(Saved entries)
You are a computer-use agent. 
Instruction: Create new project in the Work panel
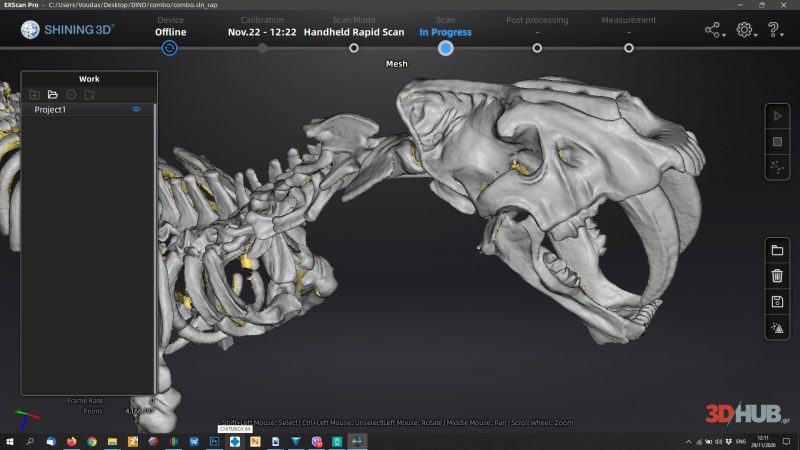click(x=34, y=94)
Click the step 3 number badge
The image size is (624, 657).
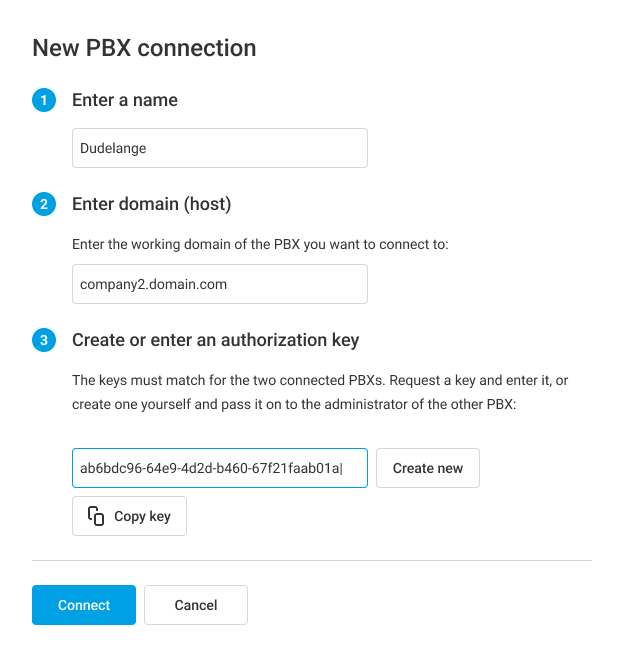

What you are asked to do: What is needed is an exact copy of all the data, with no images in it.

Solution to this exercise:
You are a computer-use agent. 
Instruction: Create new project in the Work panel
click(x=34, y=94)
Click the step 3 number badge
The image size is (624, 657).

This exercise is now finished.